* [WHAT THE TASK REQUIRES]:
Arrange the data below as a Markdown table with the columns "Row" and "Line," giving each line its row number. Omit blank lines and the lines that stand for images.

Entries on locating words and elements

# # # # #

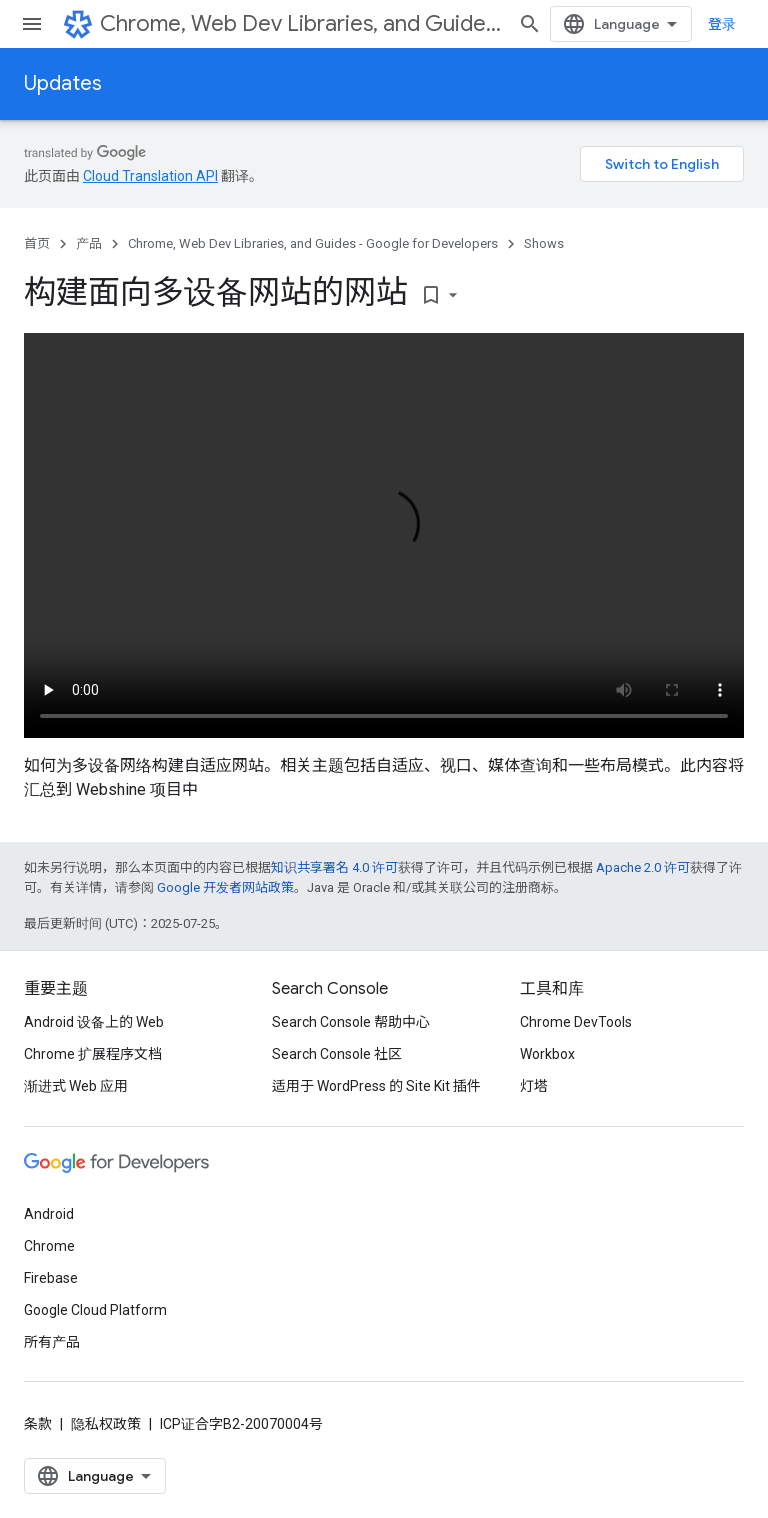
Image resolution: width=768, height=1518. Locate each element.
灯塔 (534, 1086)
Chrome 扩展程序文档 (93, 1054)
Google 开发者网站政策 (225, 887)
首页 (37, 243)
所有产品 (52, 1342)
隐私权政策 (106, 1424)
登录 (722, 24)
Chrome (49, 1246)
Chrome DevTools (576, 1022)
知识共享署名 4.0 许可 (334, 867)
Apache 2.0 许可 (643, 867)
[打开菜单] (32, 24)
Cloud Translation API (150, 176)
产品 (89, 243)
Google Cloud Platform (95, 1310)
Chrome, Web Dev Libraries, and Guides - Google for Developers (301, 23)
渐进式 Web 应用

# # # # #

* [COMPLETE RESPONSE]:
| Row | Line |
|---|---|
| 1 | Image resolution: width=768, height=1518. Locate each element. |
| 2 | 灯塔 (534, 1086) |
| 3 | Chrome 扩展程序文档 (93, 1054) |
| 4 | Google 开发者网站政策 (225, 887) |
| 5 | 首页 (37, 243) |
| 6 | 所有产品 (52, 1342) |
| 7 | 隐私权政策 (106, 1424) |
| 8 | 登录 (722, 24) |
| 9 | Chrome (49, 1246) |
| 10 | Chrome DevTools (576, 1022) |
| 11 | 知识共享署名 4.0 许可 (334, 867) |
| 12 | Apache 2.0 许可 (643, 867) |
| 13 | [打开菜单] (32, 24) |
| 14 | Cloud Translation API (150, 176) |
| 15 | 产品 (89, 243) |
| 16 | Google Cloud Platform (95, 1310) |
| 17 | Chrome, Web Dev Libraries, and Guides - Google for Developers (301, 23) |
| 18 | 渐进式 Web 应用 |